I was asked to review a website for a real estate agent in Arizona. Upon visiting the site, I was immediately confused and overwhelmed. It is not an exaggeration to say there were 50 messages on the front page, all screaming for attention. The result was a site where every piece of content was minimized.
This is a common mistake. We have a lot to say, and most of it is important. As business owners, we offer many services; we want to sell them all. But visitors to your web site do not care. If you overwhelm them with information, they will not know where to start, they will not expend the energy to figure out where to start, and they will leave your site with malice.
As you consider your website, these three observations will help you identify what changes will increase your website’s ability to meet your business objectives:
- There is a phenomenon called banner blindness. As consumers of web content, we train ourselves to avert our eyes from anything that looks like an advertisement. Jakob Nielsen wrote a must-read article illustrating the ineffectiveness of fancy formatting.
- Suppose a website visitor’s attention could be given a point value of 10. You have these 10 points to distribute to different parts of your site. You should identify your core objectives and distribute these 10 points in proportion to their importance. The site design should give prominence in scale with the distribution of points. Your front page will be loose content, but what remains will be effective.

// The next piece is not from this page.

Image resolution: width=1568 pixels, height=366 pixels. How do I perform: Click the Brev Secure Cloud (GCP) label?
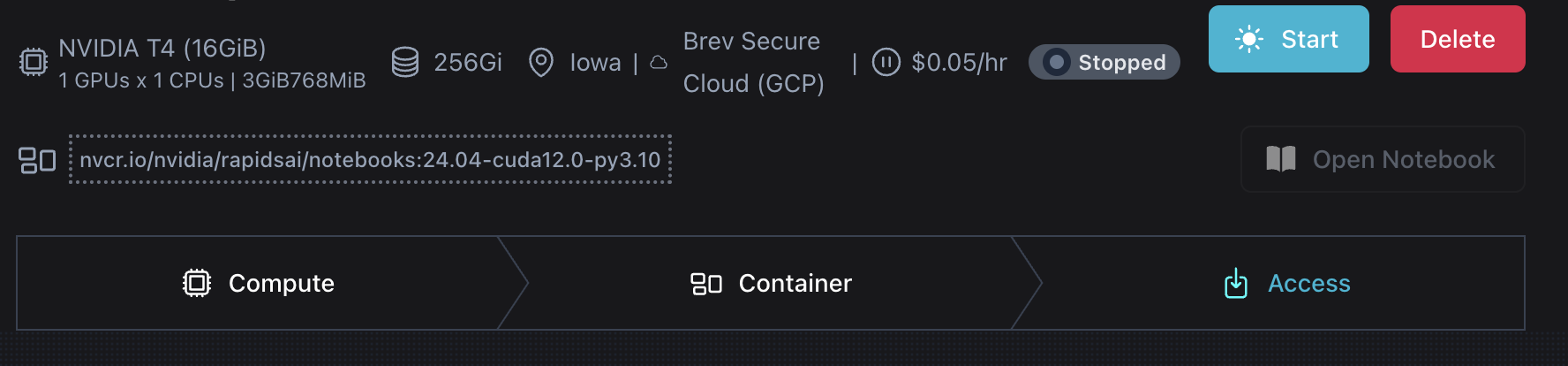753,63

- Ultimately, what is described in the two points above are aspects of a philosophy called “user centered design”. You must look at the site from the users perspective. Users determine whether they think a site will provide for their need within the first 2 seconds of their visit. If they don’t see immediate hope, they quickly click the back button. What is it that your users are looking for? This is very different than what you want to tell your users. Unless you first answer your user’s questions and build credibility in doing so, they will not care what you have to say.
If you consider these points, you will realize that they are applicative to much more than your web design. They require a rethinking of your business model. Ultimately, your website is a reflection of your business. If your website is unfocused and ineffective, perhaps it is because the business it is representing needs purposeful direction.